Collected data entries:
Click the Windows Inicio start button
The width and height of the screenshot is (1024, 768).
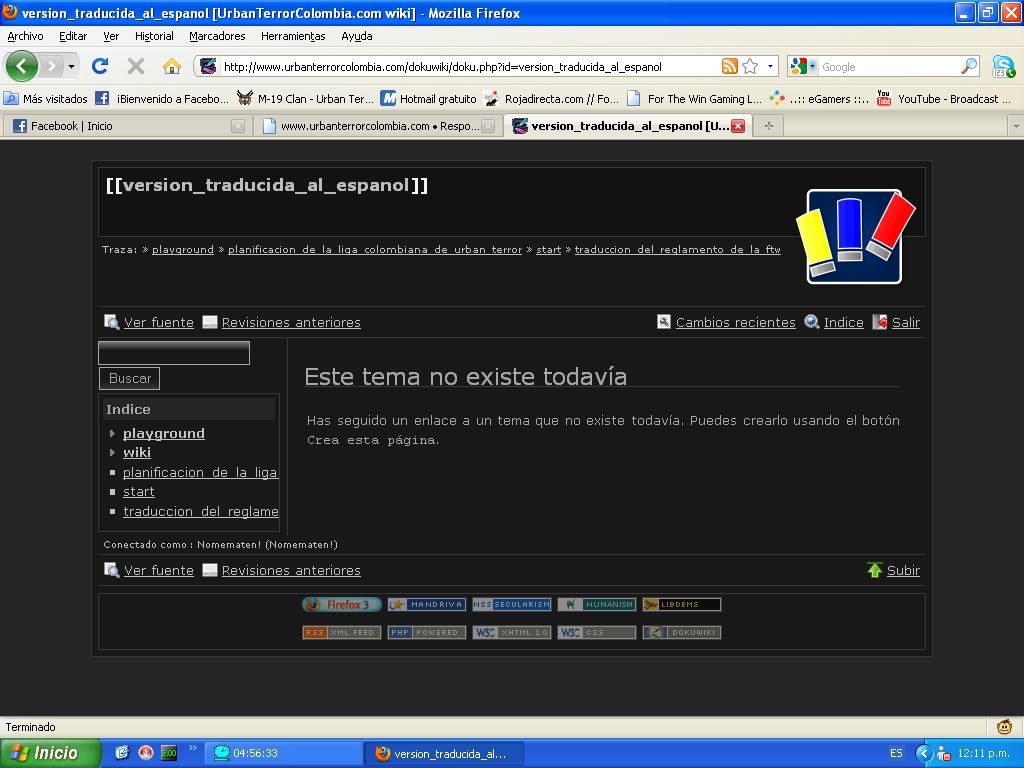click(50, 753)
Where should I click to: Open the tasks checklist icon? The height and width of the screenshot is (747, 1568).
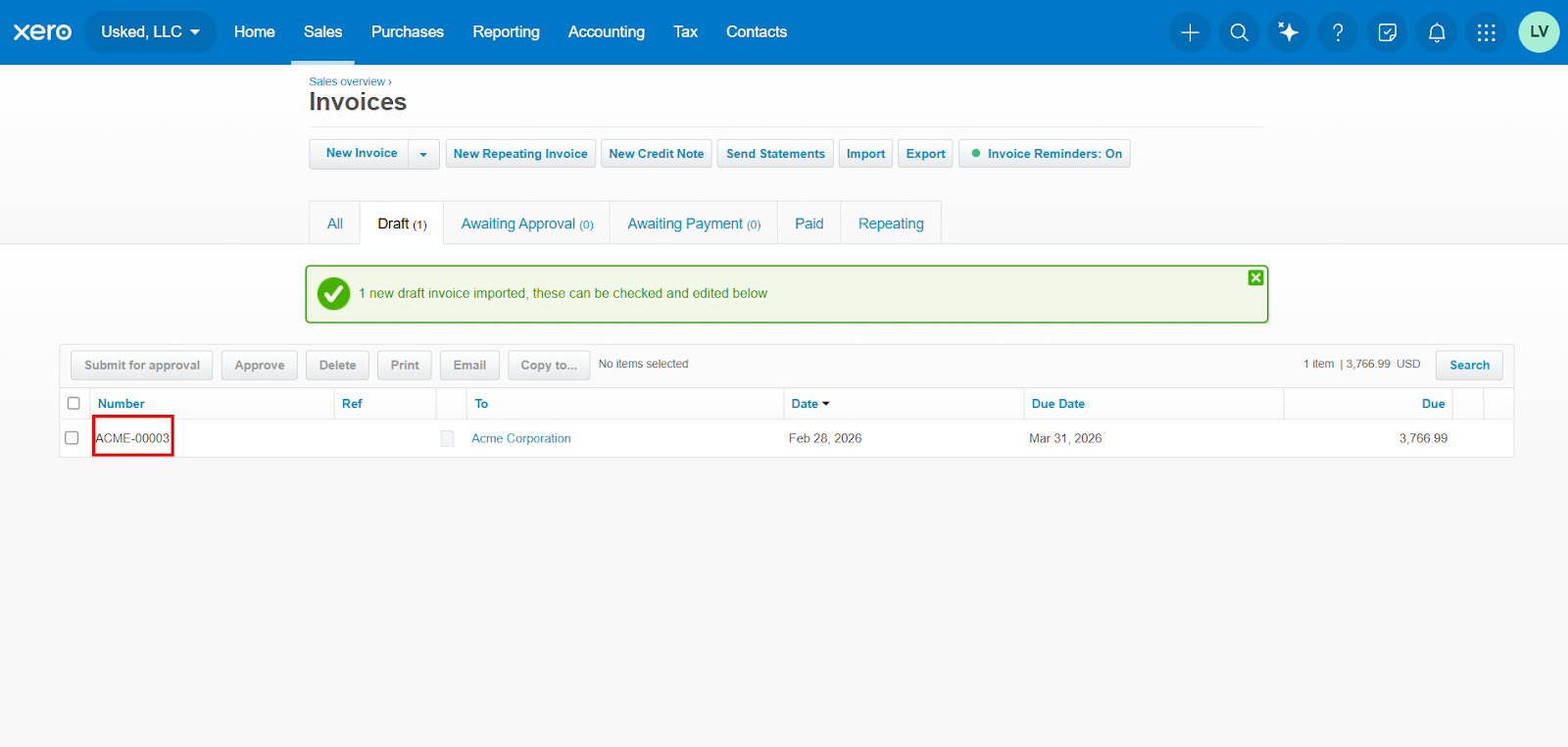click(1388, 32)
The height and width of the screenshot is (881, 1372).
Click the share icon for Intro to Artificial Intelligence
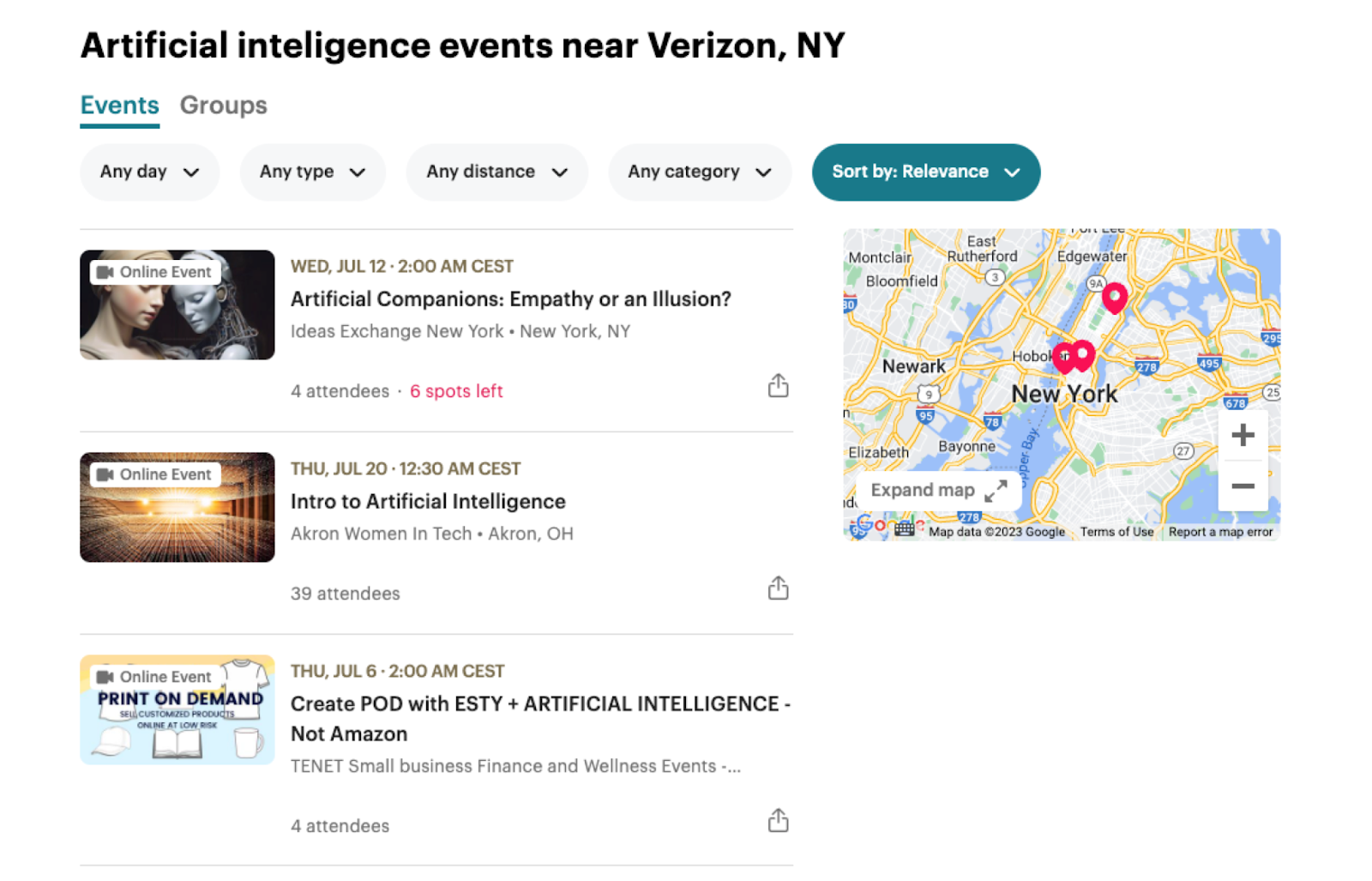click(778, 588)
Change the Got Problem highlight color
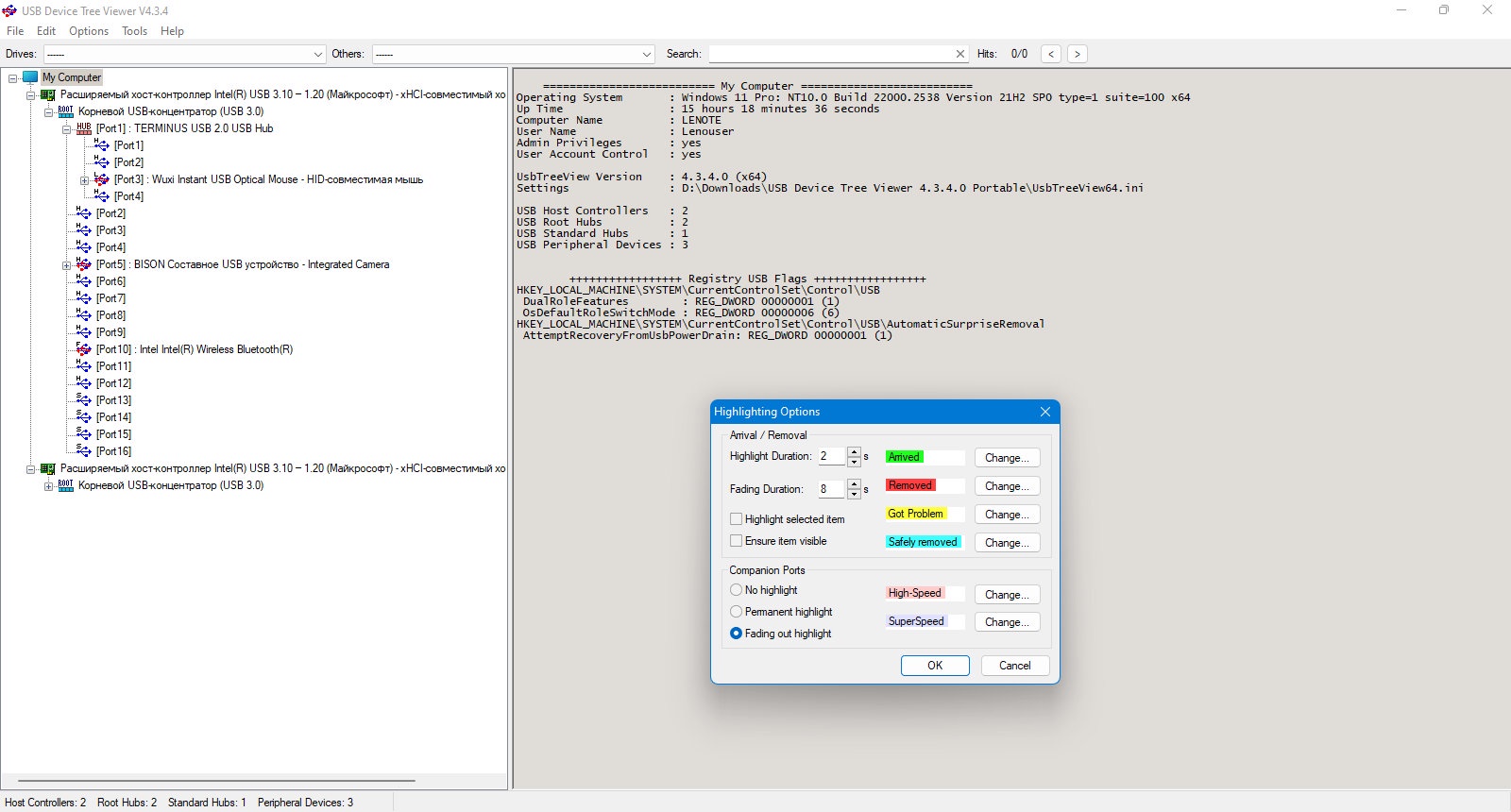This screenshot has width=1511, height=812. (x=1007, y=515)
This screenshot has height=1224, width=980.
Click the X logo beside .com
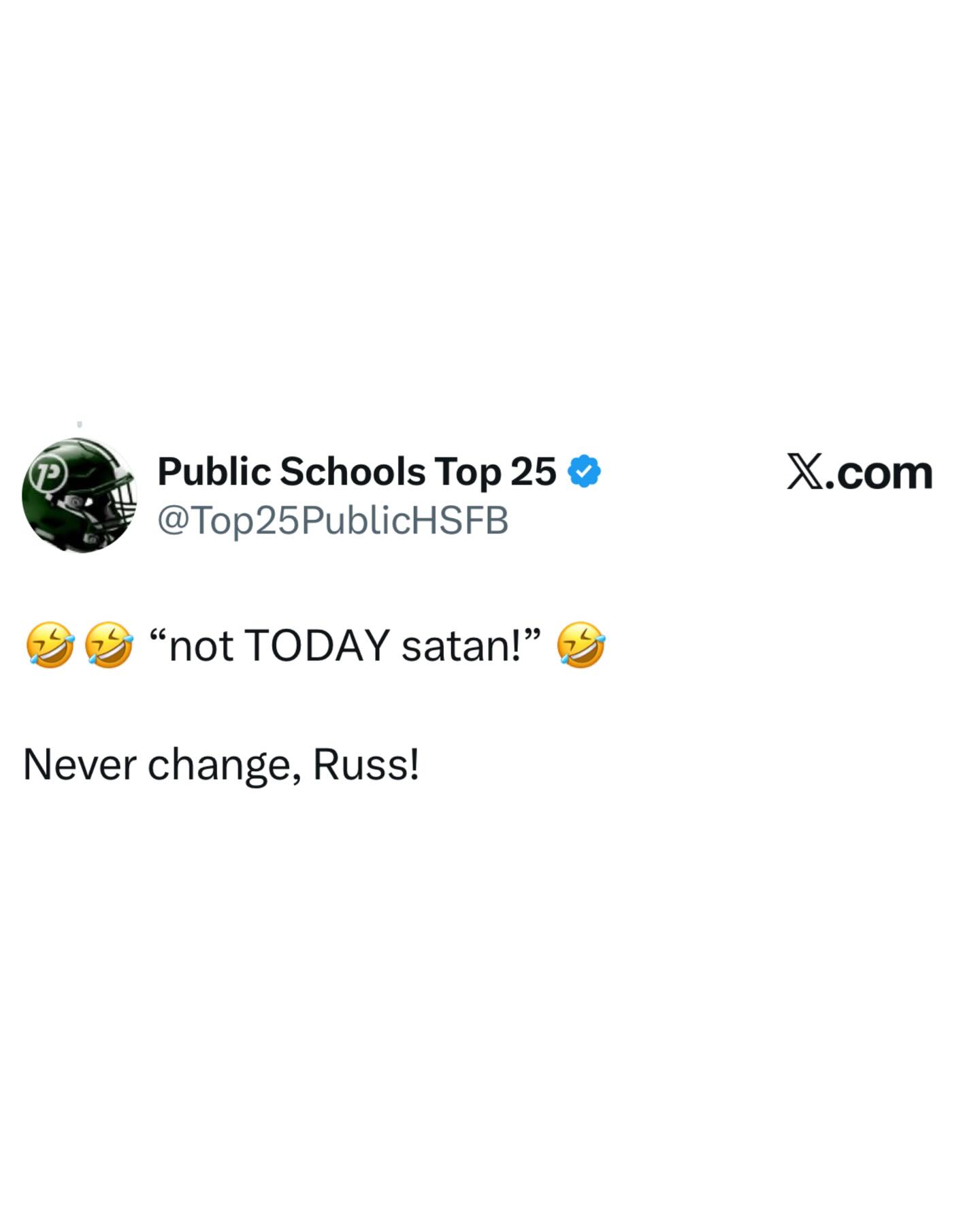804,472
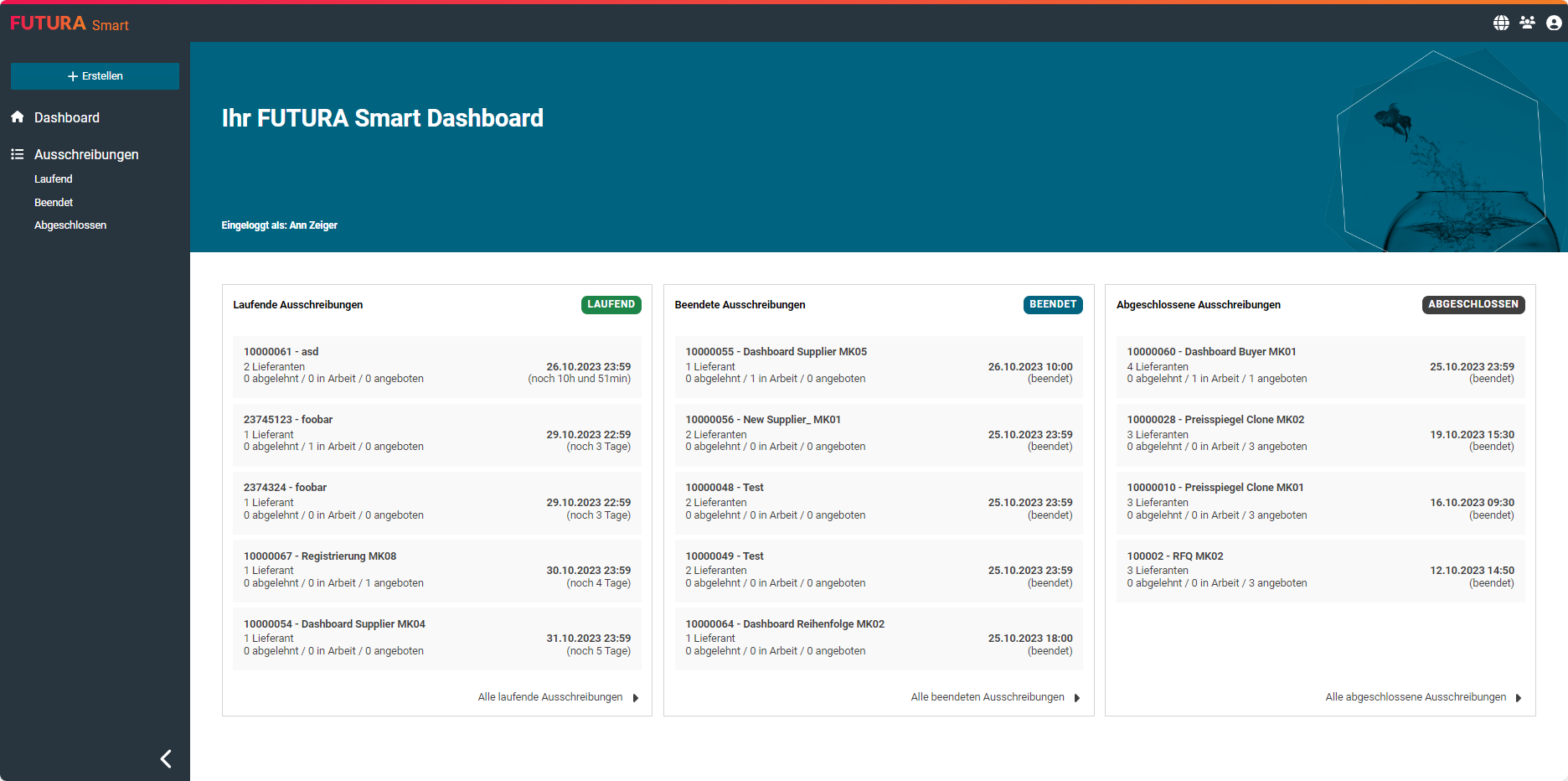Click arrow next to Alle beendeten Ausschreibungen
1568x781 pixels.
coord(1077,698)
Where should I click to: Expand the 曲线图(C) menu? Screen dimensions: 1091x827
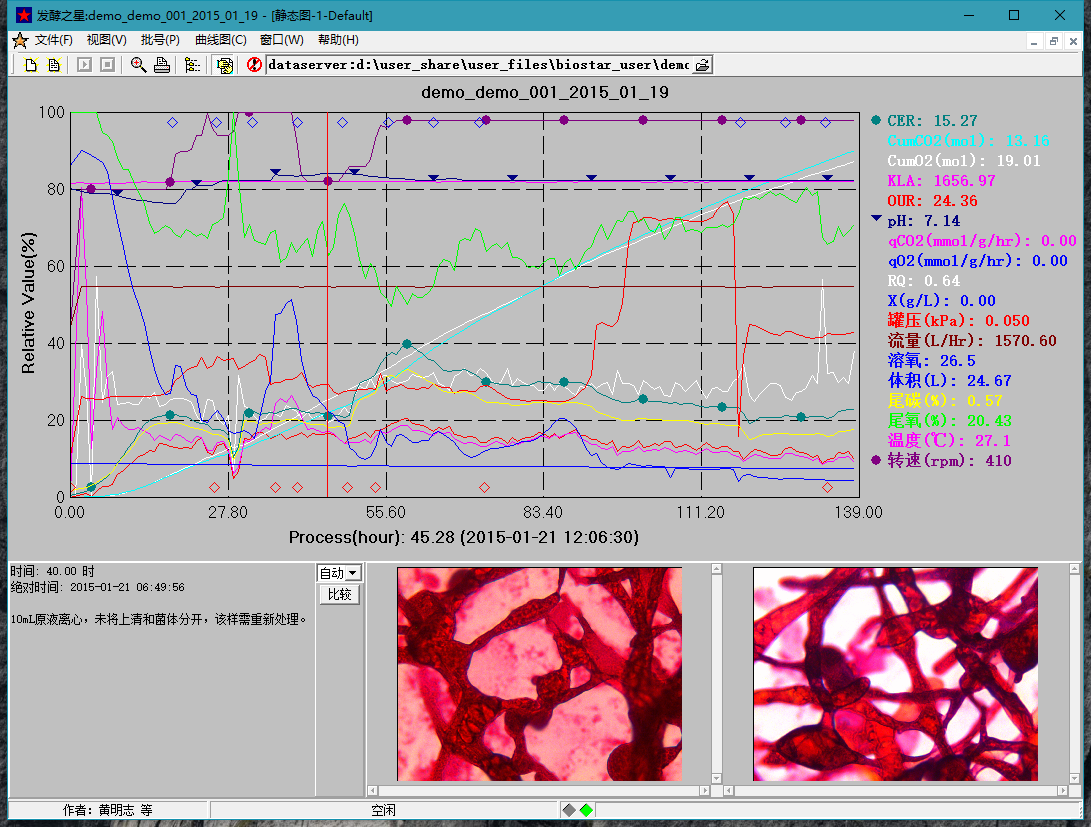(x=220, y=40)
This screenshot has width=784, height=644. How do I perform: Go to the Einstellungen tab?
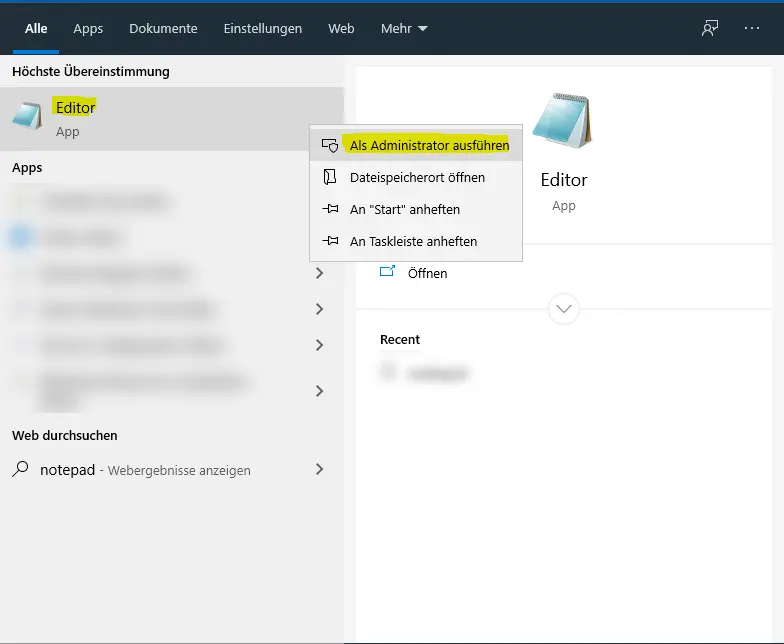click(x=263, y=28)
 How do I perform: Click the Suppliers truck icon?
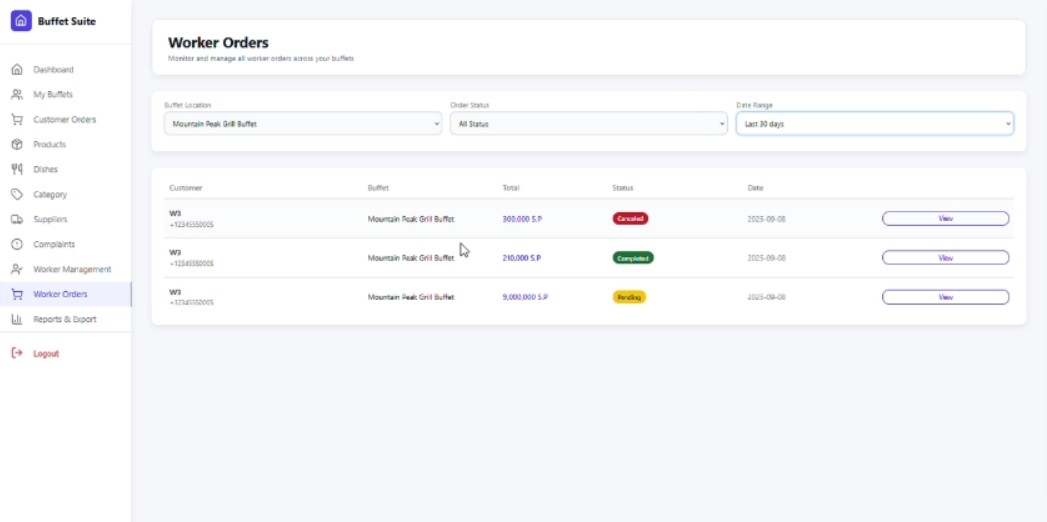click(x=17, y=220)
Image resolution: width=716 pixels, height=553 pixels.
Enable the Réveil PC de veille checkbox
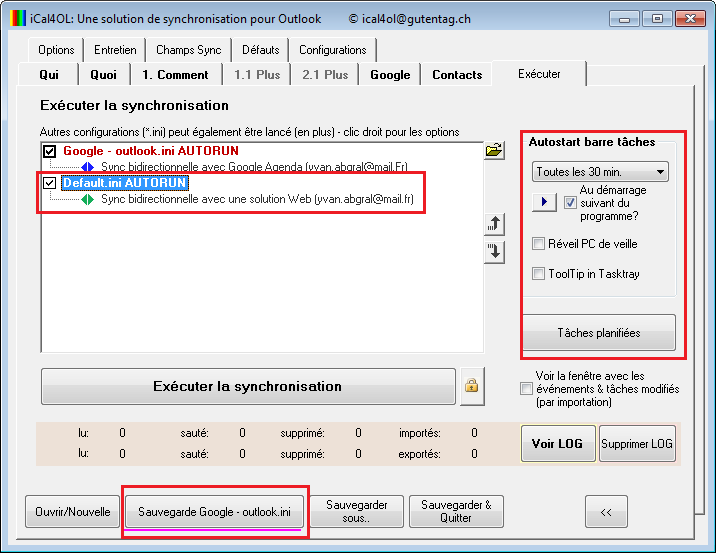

ASSIGNMENT » Copy exactly the lines from the first line of the records above through the line with "This screenshot has height=1224, width=980.", both included, and nothing else. Pictures stay out.

REPLY TO THE TASK »
Click the Windows Inicio start button
The width and height of the screenshot is (1024, 768).
click(50, 753)
Where should I click to: Open the tasks checklist icon? The height and width of the screenshot is (747, 1568).
click(1388, 32)
The height and width of the screenshot is (881, 1372).
Click the share icon for Intro to Artificial Intelligence
click(778, 588)
Change the Got Problem highlight color
This screenshot has width=1511, height=812. (x=1007, y=515)
This screenshot has height=1224, width=980.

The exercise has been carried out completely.